Hey, so... you're coming home with me today... well, not home, exactly. We are going to the library. You want to make out with me there, but I just wanna play games at Teen Game Night. I mean, I wouldn't mind making out with you if it weren't for the fact that all you want to do with me is make out. You don't want to be my boyfriend or my friend... you just want to be make out buddies. Which is cool, I guess. Because I have a problem with commitment and I fall in love too often with too many people, but still. It would be nice to be something more than just a pair of lips and a tongue, wouldn't it?
What am I saying? I want to do it. I want to just be your make out buddy, but I can't. It's not morally right and I somehow feel like I would be betraying Ross and myself.

You're not even cute anymore. You cut off all of your fabulous hair. Don't get me wrong, you're still very attractive, but I only recognize that as I would recognize a 50 year old man being attractive. Like, I don't actually WANT you anymore if that makes any sense.

Look, the only reason I ever wanted to date you before was because you were hot as heck and everyone I showed your picture to was like "ohmygod he is FINE" and I wanted that attention. I wanted to be known as the sophomore with an extremely hot junior boyfriend. I wanted my exes to see you and realize that I can and will do soooo much better than them. Mainly, I wanted to piss of Z. Why? Cuz he dated my (ex) best friend, so it's only fair if I date his. But then I realized he wouldn't care and I really don't either. Because the only reason I dated HIM was to start off the school year in a relationship (it's proven that if you start off the year in a relationship that you'll have a good year. Trust me I'm a Tumblarian). Yeah, I'm a B-word, but what can I say? I like my life. I like the way it's going right now and I like having a "forget you" attitude.
Yeah, I'm THAT girl.

Anyways, I don't like you. Sorry. And I know you don't like me anymore, so you can stop pretending now. You don't call me beautiful anymore and you don't talk to me like you did a month ago. Which is OK, trust me. I really don't mind because that just leaves me more open.

○ ○ ○ ○ ○

◆ Aim of the exercise ◆
Extend the letter about the make-out buddy, picking up right after its last sentence. The data that comes next has no connection to the letter about the make-out buddy.

◆ Recorded information ◆

○ ○ ○ ○ ○

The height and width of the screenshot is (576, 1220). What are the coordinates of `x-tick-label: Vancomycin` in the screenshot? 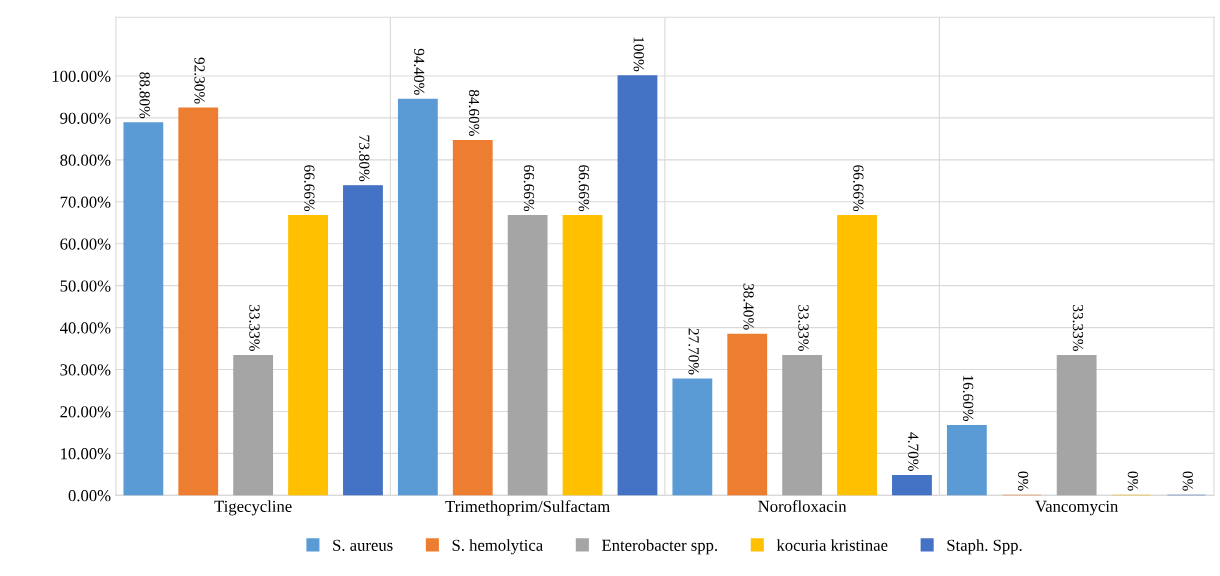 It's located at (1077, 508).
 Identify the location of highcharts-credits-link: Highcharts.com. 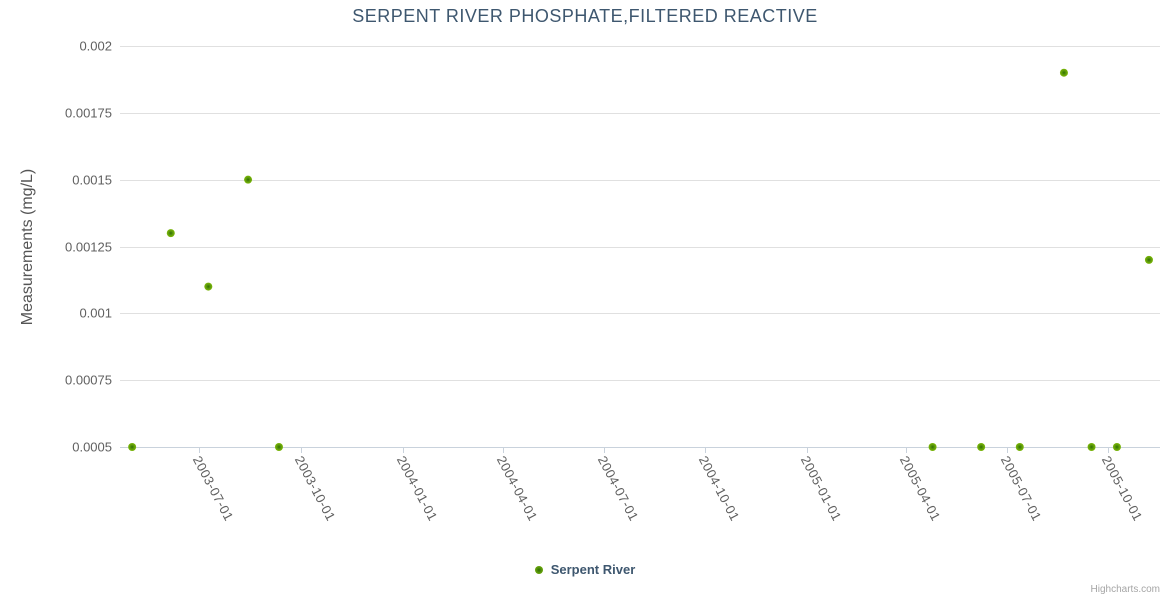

○ ○ ○ ○ ○

◆ Expected answer ◆
Speaking of not liking you, I have realized something. You are a very controlling, self-entitled, teenage dirt-bag. Yeup. Why do I say that? Remember Saturday when we were texting and I told you not to come to the mall cuz I look like a hobo today? And you asked why and I said that I didn't feel like dressing up cute? Do you remember what you replied with? Cuz I do.
You said, "Well, you're not cute if you keep wearing that stupid jacket." The 'stupid jacket' in which you were referring to, was my XXL sweatshirt that provides me with warmth and comfort. For some reason, that hoodie lets me hide, which makes me able to do more things that my anxiety prevents me from doing. You could say that it's my safety blanket, I guess.
And what does it matter to you? Who are you to tell me what I do and do not look cute in? In no way was I inviting you to come and attack me like that.
Oh, and then on Monday, as if you hadn't learned your lesson from the sweatshirt incident, you decided to get on to me for wearing heels because you didn't like them. Why are you trying to tell me what I can and cannot wear? You have NO RIGHT to take control over me like that?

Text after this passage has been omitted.